**ASSIGNED TASK**
Look for "computer" in each line of the entries, and return the matching lines.

**ENTRIES SHOWN**
-- Opening Marker --
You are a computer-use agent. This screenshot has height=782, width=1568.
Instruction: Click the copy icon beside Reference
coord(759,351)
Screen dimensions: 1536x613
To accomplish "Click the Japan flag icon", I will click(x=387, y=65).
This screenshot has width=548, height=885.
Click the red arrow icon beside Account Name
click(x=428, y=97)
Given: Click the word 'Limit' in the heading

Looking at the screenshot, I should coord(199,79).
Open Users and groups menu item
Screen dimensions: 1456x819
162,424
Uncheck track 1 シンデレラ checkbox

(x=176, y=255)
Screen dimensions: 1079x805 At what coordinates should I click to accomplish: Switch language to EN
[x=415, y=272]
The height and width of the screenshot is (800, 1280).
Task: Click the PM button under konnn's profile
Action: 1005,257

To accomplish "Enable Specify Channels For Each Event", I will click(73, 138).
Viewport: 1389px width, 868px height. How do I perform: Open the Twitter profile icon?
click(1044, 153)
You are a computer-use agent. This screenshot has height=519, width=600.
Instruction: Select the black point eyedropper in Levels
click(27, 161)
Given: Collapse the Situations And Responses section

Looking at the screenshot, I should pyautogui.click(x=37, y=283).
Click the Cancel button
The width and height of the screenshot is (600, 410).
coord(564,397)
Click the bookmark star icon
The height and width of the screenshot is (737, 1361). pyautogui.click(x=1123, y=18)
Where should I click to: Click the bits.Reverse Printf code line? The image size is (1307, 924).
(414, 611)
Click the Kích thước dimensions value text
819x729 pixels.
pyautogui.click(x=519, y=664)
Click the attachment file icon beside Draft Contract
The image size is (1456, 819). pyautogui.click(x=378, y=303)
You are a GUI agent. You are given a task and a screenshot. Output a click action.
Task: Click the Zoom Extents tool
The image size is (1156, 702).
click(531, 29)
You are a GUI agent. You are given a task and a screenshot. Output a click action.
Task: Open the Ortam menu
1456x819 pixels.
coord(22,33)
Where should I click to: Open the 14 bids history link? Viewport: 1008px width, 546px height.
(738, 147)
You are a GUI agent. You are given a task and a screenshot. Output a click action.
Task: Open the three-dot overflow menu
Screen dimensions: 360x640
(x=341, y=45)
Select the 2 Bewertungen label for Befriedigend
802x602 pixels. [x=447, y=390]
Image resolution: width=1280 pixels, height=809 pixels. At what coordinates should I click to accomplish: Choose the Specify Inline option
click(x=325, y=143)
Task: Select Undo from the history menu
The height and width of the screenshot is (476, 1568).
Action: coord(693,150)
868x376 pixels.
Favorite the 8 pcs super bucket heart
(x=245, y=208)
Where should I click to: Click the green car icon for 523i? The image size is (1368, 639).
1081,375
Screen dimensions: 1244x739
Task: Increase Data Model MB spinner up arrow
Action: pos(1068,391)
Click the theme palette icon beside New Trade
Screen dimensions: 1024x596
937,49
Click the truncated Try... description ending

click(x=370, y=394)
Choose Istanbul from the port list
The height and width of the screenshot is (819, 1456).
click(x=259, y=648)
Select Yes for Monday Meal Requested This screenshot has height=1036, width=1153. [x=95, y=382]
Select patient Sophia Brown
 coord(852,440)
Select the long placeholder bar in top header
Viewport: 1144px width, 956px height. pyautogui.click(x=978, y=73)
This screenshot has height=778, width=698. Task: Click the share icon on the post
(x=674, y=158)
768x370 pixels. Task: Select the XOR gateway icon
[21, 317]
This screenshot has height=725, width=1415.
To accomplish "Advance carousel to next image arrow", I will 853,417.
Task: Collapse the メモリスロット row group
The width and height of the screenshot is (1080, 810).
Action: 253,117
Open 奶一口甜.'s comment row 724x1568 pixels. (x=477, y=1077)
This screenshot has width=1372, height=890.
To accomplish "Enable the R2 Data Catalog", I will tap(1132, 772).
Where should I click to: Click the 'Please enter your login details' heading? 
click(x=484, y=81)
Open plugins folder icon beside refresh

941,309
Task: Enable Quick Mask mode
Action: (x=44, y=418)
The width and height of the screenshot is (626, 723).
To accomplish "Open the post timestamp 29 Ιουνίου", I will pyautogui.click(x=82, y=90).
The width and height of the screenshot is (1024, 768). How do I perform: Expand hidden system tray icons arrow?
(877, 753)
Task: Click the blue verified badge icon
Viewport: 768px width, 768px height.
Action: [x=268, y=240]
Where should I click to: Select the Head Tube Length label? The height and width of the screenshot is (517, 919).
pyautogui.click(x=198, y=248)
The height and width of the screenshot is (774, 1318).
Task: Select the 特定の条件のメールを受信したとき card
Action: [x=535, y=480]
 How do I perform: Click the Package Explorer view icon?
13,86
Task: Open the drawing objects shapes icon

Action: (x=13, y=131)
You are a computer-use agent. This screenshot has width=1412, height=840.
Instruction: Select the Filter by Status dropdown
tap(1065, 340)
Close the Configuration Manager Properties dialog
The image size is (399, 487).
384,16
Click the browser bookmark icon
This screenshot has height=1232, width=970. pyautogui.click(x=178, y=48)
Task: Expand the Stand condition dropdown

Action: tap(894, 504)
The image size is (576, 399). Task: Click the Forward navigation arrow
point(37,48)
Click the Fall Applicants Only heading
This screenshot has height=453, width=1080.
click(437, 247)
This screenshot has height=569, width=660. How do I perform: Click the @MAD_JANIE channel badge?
-- Closing Marker --
**RESPONSE AREA**
You are a computer-use agent. This screenshot has height=782, width=1568.
You are a computer-use agent. This screenshot has height=519, width=600.
You are a computer-use agent. This screenshot has width=1412, height=840.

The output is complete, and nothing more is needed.